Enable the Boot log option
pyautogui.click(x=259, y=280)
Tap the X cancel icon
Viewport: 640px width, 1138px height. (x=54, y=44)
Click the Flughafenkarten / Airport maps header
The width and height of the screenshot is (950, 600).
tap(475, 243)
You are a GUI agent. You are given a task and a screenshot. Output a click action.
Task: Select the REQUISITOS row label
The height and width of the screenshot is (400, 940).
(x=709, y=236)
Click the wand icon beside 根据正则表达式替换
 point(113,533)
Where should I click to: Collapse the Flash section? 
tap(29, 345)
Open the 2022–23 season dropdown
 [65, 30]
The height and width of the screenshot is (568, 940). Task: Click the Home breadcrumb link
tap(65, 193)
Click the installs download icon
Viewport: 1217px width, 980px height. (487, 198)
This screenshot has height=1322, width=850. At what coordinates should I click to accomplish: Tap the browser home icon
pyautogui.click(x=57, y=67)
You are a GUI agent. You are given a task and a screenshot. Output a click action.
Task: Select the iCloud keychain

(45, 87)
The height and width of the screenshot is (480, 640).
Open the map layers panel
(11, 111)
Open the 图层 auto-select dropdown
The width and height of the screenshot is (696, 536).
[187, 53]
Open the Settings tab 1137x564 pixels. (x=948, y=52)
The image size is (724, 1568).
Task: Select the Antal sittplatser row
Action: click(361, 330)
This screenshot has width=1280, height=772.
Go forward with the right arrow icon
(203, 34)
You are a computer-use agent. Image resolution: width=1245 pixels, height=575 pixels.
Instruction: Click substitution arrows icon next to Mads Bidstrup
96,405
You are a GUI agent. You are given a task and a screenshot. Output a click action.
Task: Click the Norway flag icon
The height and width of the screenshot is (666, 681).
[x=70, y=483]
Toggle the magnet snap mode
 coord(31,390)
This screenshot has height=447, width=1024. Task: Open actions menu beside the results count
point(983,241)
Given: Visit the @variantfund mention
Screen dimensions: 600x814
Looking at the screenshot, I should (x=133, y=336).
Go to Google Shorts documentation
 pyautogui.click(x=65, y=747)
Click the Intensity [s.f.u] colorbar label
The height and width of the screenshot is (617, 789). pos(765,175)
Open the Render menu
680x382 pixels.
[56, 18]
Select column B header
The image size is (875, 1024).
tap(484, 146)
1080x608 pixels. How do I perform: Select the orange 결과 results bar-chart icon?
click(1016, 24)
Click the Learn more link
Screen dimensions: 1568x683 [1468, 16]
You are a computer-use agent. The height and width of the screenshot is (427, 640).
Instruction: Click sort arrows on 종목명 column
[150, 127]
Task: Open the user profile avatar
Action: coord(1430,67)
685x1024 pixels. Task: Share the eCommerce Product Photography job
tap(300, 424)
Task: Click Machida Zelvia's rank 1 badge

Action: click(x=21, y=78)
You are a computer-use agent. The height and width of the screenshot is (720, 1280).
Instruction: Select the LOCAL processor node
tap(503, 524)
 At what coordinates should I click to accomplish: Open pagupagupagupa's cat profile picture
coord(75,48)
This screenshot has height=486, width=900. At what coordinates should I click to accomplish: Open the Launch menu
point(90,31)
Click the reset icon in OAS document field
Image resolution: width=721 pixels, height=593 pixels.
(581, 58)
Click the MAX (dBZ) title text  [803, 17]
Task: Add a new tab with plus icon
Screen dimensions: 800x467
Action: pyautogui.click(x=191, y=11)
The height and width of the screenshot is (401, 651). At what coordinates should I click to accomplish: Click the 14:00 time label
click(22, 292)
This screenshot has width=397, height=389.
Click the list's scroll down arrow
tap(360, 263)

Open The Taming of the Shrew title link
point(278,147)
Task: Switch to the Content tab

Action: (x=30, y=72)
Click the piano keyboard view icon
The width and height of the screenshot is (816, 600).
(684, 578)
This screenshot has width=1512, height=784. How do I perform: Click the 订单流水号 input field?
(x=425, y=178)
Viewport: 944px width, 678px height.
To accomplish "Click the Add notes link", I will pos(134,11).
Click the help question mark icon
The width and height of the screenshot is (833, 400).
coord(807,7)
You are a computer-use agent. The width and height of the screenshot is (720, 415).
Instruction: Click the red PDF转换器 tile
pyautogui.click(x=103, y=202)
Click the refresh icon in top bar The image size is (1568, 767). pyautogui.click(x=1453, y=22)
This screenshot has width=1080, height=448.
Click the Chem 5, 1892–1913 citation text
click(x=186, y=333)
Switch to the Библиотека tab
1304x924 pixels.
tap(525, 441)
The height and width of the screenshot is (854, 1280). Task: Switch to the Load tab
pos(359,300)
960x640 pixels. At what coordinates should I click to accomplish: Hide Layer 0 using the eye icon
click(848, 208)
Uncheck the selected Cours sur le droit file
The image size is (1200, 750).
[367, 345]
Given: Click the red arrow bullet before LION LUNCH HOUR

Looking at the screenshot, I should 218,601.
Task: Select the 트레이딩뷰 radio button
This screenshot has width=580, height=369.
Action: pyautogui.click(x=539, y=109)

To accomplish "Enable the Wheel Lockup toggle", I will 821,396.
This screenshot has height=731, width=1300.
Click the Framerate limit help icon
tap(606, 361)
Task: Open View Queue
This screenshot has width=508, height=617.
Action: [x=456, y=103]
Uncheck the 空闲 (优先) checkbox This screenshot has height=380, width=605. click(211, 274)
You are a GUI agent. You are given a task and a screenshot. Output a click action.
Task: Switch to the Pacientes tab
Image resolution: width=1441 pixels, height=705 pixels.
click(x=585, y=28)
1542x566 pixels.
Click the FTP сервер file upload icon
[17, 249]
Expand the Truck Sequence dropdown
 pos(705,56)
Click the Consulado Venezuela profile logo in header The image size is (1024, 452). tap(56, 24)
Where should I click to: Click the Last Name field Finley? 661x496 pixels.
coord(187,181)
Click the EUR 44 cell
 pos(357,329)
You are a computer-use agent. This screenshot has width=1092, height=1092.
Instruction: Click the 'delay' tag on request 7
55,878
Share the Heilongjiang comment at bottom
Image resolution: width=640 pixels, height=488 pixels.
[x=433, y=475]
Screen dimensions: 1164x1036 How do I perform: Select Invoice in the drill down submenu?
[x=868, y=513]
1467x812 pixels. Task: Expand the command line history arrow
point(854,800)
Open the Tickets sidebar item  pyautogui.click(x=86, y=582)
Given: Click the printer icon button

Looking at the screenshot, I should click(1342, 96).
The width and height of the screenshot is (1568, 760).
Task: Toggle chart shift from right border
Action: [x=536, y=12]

::::

#### ACTIVITY
The data above should be duplicated exactly and completely.

#### RESPONSE AREA
Enable the Boot log option
pyautogui.click(x=259, y=280)
Tap the X cancel icon
Viewport: 640px width, 1138px height. (x=54, y=44)
Click the Flughafenkarten / Airport maps header
The width and height of the screenshot is (950, 600).
tap(475, 243)
You are a GUI agent. You are given a task and a screenshot. Output a click action.
Task: Select the REQUISITOS row label
The height and width of the screenshot is (400, 940).
(x=709, y=236)
Click the wand icon beside 根据正则表达式替换
 point(113,533)
Where should I click to: Collapse the Flash section? 
tap(29, 345)
Open the 2022–23 season dropdown
 [65, 30]
The height and width of the screenshot is (568, 940). Task: Click the Home breadcrumb link
tap(65, 193)
Click the installs download icon
Viewport: 1217px width, 980px height. (487, 198)
This screenshot has height=1322, width=850. At what coordinates should I click to accomplish: Tap the browser home icon
pyautogui.click(x=57, y=67)
You are a GUI agent. You are given a task and a screenshot. Output a click action.
Task: Select the iCloud keychain

(45, 87)
The height and width of the screenshot is (480, 640).
Open the map layers panel
(11, 111)
Open the 图层 auto-select dropdown
The width and height of the screenshot is (696, 536).
[187, 53]
Open the Settings tab 1137x564 pixels. (x=948, y=52)
The image size is (724, 1568).
Task: Select the Antal sittplatser row
Action: click(361, 330)
This screenshot has width=1280, height=772.
Go forward with the right arrow icon
(203, 34)
You are a computer-use agent. Image resolution: width=1245 pixels, height=575 pixels.
Instruction: Click substitution arrows icon next to Mads Bidstrup
96,405
You are a GUI agent. You are given a task and a screenshot. Output a click action.
Task: Click the Norway flag icon
The height and width of the screenshot is (666, 681).
[x=70, y=483]
Toggle the magnet snap mode
 coord(31,390)
This screenshot has height=447, width=1024. Task: Open actions menu beside the results count
point(983,241)
Given: Visit the @variantfund mention
Screen dimensions: 600x814
Looking at the screenshot, I should (x=133, y=336).
Go to Google Shorts documentation
 pyautogui.click(x=65, y=747)
Click the Intensity [s.f.u] colorbar label
The height and width of the screenshot is (617, 789). pos(765,175)
Open the Render menu
680x382 pixels.
[56, 18]
Select column B header
The image size is (875, 1024).
tap(484, 146)
1080x608 pixels. How do I perform: Select the orange 결과 results bar-chart icon?
click(1016, 24)
Click the Learn more link
Screen dimensions: 1568x683 [1468, 16]
You are a computer-use agent. The height and width of the screenshot is (427, 640).
Instruction: Click sort arrows on 종목명 column
[150, 127]
Task: Open the user profile avatar
Action: coord(1430,67)
685x1024 pixels. Task: Share the eCommerce Product Photography job
tap(300, 424)
Task: Click Machida Zelvia's rank 1 badge

Action: click(x=21, y=78)
You are a computer-use agent. The height and width of the screenshot is (720, 1280).
Instruction: Select the LOCAL processor node
tap(503, 524)
 At what coordinates should I click to accomplish: Open pagupagupagupa's cat profile picture
coord(75,48)
This screenshot has height=486, width=900. At what coordinates should I click to accomplish: Open the Launch menu
point(90,31)
Click the reset icon in OAS document field
Image resolution: width=721 pixels, height=593 pixels.
(581, 58)
Click the MAX (dBZ) title text  [803, 17]
Task: Add a new tab with plus icon
Screen dimensions: 800x467
Action: pyautogui.click(x=191, y=11)
The height and width of the screenshot is (401, 651). At what coordinates should I click to accomplish: Click the 14:00 time label
click(22, 292)
This screenshot has width=397, height=389.
Click the list's scroll down arrow
tap(360, 263)

Open The Taming of the Shrew title link
point(278,147)
Task: Switch to the Content tab

Action: (x=30, y=72)
Click the piano keyboard view icon
The width and height of the screenshot is (816, 600).
(684, 578)
This screenshot has width=1512, height=784. How do I perform: Click the 订单流水号 input field?
(x=425, y=178)
Viewport: 944px width, 678px height.
To accomplish "Click the Add notes link", I will pos(134,11).
Click the help question mark icon
The width and height of the screenshot is (833, 400).
coord(807,7)
You are a computer-use agent. The width and height of the screenshot is (720, 415).
Instruction: Click the red PDF转换器 tile
pyautogui.click(x=103, y=202)
Click the refresh icon in top bar The image size is (1568, 767). pyautogui.click(x=1453, y=22)
This screenshot has width=1080, height=448.
Click the Chem 5, 1892–1913 citation text
click(x=186, y=333)
Switch to the Библиотека tab
1304x924 pixels.
tap(525, 441)
The height and width of the screenshot is (854, 1280). Task: Switch to the Load tab
pos(359,300)
960x640 pixels. At what coordinates should I click to accomplish: Hide Layer 0 using the eye icon
click(848, 208)
Uncheck the selected Cours sur le droit file
The image size is (1200, 750).
[367, 345]
Given: Click the red arrow bullet before LION LUNCH HOUR

Looking at the screenshot, I should 218,601.
Task: Select the 트레이딩뷰 radio button
This screenshot has width=580, height=369.
Action: pyautogui.click(x=539, y=109)

To accomplish "Enable the Wheel Lockup toggle", I will 821,396.
This screenshot has height=731, width=1300.
Click the Framerate limit help icon
tap(606, 361)
Task: Open View Queue
This screenshot has width=508, height=617.
Action: [x=456, y=103]
Uncheck the 空闲 (优先) checkbox This screenshot has height=380, width=605. click(211, 274)
You are a GUI agent. You are given a task and a screenshot. Output a click action.
Task: Switch to the Pacientes tab
Image resolution: width=1441 pixels, height=705 pixels.
click(x=585, y=28)
1542x566 pixels.
Click the FTP сервер file upload icon
[17, 249]
Expand the Truck Sequence dropdown
 pos(705,56)
Click the Consulado Venezuela profile logo in header The image size is (1024, 452). tap(56, 24)
Where should I click to: Click the Last Name field Finley? 661x496 pixels.
coord(187,181)
Click the EUR 44 cell
 pos(357,329)
You are a computer-use agent. This screenshot has width=1092, height=1092.
Instruction: Click the 'delay' tag on request 7
55,878
Share the Heilongjiang comment at bottom
Image resolution: width=640 pixels, height=488 pixels.
[x=433, y=475]
Screen dimensions: 1164x1036 How do I perform: Select Invoice in the drill down submenu?
[x=868, y=513]
1467x812 pixels. Task: Expand the command line history arrow
point(854,800)
Open the Tickets sidebar item  pyautogui.click(x=86, y=582)
Given: Click the printer icon button

Looking at the screenshot, I should click(1342, 96).
The width and height of the screenshot is (1568, 760).
Task: Toggle chart shift from right border
Action: [x=536, y=12]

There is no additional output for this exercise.